- Dataset records -
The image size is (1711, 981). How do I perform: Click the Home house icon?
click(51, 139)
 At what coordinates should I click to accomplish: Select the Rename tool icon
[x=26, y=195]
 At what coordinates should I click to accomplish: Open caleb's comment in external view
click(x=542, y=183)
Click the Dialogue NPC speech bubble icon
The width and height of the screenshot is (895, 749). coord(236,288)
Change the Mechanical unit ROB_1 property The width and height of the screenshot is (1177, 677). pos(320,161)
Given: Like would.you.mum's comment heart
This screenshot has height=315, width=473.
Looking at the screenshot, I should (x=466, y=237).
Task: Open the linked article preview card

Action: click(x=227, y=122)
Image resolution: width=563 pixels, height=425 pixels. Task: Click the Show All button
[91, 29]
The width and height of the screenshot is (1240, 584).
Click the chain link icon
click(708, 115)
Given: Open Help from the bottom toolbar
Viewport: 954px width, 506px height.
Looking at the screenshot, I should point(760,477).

- Action item -
Copy out every line from the material above where the string "Given" turns up.

- Answer to this exercise -
Given: Like would.you.mum's comment heart
Given: Open Help from the bottom toolbar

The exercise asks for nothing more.